__ASSIGNMENT__.
Lines with the word "computer" are the ones wanted. Copy each of them from the entries below.

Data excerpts
"""
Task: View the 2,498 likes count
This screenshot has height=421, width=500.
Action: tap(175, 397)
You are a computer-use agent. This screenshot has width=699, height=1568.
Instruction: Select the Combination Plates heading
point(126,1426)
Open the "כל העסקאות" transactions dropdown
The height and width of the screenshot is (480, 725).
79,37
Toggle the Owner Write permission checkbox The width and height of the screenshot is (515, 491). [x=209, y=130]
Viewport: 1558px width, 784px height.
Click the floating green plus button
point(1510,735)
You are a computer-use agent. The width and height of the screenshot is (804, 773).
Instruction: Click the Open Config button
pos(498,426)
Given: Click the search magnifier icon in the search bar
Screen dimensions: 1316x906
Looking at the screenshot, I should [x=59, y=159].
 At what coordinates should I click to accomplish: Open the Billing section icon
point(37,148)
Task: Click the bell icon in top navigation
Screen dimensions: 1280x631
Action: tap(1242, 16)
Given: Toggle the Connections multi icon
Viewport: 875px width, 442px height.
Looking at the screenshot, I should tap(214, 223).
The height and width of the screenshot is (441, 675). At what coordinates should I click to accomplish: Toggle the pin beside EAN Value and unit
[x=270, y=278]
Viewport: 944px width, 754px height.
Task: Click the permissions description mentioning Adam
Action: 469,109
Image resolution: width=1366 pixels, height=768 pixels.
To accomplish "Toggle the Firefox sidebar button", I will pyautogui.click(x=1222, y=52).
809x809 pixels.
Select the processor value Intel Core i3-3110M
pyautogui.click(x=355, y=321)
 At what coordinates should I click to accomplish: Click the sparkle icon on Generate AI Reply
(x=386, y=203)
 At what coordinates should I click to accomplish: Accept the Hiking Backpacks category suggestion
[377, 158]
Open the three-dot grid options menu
"""
__SOLUTION TO THE PROBLEM__.
You are a computer-use agent. This screenshot has width=699, height=1568.
You are a computer-use agent. The width and height of the screenshot is (804, 773).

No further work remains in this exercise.